Identifying predictive biomarkers for metastatic progression in stage I and II clear cell renal cell carcinoma.

Abstract

631 Background: For most clear cell renal cell carcinoma (ccRCC) patients with early stage disease, surgical resection offers definitive cure. However, for the small percentage of tumors that metastasize, analyzing gene expression profiles from the primary site at the time of nephrectomy can serve as a model to understand the molecular aberrations behind a metastatic phenotype. Differences in gene expression profiles between patients with Stage I and II ccRCC who experience metastasis versus patients who maintain cure after surgery may help elucidate significant molecular targets and stratify patients at higher risk for metastasis. Methods: Nineteen Stage I and twenty Stage II ccRCC tumors preserved in FFPE blocks after nephrectomy were included in this study.

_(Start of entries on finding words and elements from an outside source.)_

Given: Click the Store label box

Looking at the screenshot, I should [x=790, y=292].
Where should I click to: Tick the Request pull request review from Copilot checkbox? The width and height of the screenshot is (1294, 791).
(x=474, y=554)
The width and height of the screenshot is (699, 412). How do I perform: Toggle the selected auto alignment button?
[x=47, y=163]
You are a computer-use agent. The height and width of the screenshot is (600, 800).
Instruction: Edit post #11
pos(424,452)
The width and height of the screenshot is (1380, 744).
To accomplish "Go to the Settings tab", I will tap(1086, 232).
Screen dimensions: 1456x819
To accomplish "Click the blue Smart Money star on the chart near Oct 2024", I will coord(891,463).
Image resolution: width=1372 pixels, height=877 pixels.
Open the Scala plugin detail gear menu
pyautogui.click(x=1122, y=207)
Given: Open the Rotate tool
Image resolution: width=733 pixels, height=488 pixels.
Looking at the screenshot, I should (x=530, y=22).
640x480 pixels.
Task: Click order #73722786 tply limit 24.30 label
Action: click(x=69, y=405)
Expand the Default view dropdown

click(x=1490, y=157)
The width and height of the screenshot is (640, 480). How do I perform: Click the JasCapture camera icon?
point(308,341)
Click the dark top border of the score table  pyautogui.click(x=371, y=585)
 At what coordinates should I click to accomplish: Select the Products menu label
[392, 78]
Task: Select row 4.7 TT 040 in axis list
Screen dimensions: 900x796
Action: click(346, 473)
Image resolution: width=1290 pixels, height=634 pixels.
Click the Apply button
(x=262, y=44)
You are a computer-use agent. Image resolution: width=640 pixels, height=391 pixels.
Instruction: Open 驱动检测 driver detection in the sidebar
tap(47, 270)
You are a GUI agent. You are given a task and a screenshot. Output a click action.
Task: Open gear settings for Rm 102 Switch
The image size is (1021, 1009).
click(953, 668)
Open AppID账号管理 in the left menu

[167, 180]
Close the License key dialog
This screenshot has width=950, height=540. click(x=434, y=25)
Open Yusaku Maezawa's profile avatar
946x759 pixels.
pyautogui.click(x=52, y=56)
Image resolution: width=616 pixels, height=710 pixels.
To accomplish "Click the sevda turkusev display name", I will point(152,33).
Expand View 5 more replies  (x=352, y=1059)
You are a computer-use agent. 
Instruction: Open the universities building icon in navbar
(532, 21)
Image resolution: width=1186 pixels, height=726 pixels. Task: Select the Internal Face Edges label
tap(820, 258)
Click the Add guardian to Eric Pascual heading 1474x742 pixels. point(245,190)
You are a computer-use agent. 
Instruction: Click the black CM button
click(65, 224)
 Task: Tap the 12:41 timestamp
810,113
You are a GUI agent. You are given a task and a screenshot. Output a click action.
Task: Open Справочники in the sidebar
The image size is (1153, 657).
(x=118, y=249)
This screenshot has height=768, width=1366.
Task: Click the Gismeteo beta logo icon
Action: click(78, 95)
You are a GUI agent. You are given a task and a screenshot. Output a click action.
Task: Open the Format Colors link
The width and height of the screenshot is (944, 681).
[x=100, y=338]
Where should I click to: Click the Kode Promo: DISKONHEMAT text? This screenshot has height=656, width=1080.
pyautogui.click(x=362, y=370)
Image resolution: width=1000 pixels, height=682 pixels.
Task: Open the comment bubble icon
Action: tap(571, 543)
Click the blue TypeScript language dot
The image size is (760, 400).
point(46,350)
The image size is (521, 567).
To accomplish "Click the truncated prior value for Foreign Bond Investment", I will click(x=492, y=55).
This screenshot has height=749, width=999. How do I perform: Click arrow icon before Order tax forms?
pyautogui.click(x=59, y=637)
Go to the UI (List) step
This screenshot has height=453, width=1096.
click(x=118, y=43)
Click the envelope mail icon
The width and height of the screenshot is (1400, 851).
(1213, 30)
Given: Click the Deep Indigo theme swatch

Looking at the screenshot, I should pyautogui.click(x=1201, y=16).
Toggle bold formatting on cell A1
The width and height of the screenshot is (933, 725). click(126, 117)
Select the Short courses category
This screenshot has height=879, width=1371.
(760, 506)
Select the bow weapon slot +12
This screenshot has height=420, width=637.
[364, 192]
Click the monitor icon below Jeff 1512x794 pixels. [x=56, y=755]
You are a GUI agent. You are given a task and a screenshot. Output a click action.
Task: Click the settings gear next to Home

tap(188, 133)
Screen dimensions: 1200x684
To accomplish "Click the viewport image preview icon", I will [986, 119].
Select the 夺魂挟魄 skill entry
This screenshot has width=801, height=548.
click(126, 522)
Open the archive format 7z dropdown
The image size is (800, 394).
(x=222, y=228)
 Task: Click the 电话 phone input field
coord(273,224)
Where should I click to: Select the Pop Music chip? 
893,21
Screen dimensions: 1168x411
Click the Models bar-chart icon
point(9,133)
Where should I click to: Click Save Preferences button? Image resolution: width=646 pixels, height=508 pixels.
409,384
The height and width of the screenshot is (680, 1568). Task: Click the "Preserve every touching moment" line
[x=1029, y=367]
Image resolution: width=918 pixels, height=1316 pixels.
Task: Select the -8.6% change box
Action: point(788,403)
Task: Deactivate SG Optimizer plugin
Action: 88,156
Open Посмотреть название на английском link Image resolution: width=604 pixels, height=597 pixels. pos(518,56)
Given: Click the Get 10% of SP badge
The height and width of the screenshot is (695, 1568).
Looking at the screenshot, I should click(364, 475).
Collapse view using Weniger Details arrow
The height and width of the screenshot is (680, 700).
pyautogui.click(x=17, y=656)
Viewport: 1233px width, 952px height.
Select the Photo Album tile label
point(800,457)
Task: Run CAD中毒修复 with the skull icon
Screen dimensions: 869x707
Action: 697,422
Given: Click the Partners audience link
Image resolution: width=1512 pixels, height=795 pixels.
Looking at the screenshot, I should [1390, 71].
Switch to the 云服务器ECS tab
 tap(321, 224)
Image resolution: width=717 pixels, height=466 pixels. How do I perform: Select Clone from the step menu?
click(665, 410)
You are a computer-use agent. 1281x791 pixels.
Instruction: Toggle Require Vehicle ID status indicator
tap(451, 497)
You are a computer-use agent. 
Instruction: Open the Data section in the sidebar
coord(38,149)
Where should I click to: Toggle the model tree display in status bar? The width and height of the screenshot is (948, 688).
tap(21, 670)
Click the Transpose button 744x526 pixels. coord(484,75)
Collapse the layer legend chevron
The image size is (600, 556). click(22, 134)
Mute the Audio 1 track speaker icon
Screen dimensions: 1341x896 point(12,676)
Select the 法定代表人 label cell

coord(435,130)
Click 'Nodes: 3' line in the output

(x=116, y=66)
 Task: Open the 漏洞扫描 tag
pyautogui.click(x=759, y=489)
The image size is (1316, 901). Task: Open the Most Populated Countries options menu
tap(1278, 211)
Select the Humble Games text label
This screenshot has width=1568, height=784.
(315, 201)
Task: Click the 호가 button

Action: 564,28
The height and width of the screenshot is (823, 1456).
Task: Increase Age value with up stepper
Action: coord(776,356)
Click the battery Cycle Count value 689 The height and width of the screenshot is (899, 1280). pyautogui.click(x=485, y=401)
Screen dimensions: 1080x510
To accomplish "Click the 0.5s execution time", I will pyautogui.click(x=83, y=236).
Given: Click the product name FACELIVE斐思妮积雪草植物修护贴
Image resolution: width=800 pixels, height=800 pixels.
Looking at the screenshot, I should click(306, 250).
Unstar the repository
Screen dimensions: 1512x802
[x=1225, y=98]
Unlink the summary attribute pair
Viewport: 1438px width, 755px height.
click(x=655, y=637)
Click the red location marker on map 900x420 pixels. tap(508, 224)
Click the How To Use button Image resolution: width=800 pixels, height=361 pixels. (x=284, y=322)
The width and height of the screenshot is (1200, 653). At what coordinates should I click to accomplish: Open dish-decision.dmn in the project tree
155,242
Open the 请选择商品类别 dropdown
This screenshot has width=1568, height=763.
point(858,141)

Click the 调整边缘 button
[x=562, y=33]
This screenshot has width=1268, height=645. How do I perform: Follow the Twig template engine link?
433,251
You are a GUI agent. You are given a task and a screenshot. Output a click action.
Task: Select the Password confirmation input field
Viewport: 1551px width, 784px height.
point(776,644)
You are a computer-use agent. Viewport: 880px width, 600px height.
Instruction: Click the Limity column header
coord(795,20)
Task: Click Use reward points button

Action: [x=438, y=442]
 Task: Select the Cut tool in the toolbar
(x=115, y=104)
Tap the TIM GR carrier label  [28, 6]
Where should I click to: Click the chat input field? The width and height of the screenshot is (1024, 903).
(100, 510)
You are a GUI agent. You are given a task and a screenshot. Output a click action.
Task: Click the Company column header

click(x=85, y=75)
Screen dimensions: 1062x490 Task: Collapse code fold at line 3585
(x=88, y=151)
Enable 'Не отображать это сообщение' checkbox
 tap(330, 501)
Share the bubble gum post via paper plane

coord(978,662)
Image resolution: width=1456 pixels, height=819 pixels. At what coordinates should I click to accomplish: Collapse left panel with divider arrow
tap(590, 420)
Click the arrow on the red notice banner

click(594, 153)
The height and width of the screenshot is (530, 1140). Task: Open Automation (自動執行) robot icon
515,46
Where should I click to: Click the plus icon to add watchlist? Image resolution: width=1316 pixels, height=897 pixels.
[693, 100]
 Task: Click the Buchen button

Patients were matched for age, gender, tumor size and grade. In both stages, approximately half the patients that experienced metastasis within 5 years of surgery were part of the experimental group, whereas the control group had > 5 years of follow-up without evidence of disease. Extracted RNA for Stage I patients was sequenced using Illumina TruSeq RNA Access Library. Gene counts were assessed by ht-seq counts and differential expression using DESeq2. Significant genes found were validated in the Stage II group using RT-qPCR. Results: In the Stage I experimental group, statistically significant upregulation of several genes associated with unfavorable prognosis in RCC were found: COL1A1, NUMBL, and STEAP3. Random forest classification accurately separated Stage I control versus experimental patients based on expression of COL1A1. Affected genes were consistent with molecular changes seen in TCGA analysis. In the Stage II group, a double-blinded analysis correctly identified the clinical outcome for the majority of the patients using qPCR expression of COL1A1, NUMBL, and STEAP3. Conclusions: Differences in gene expression profiles harbored in the primary site of early stage ccRCC may be employed to predict patients at high risk for developing metastasis. Validating these findings in a larger study carries the potential to better understand mechanisms of metastasis and identify an at risk cohort of patients with early stage disease.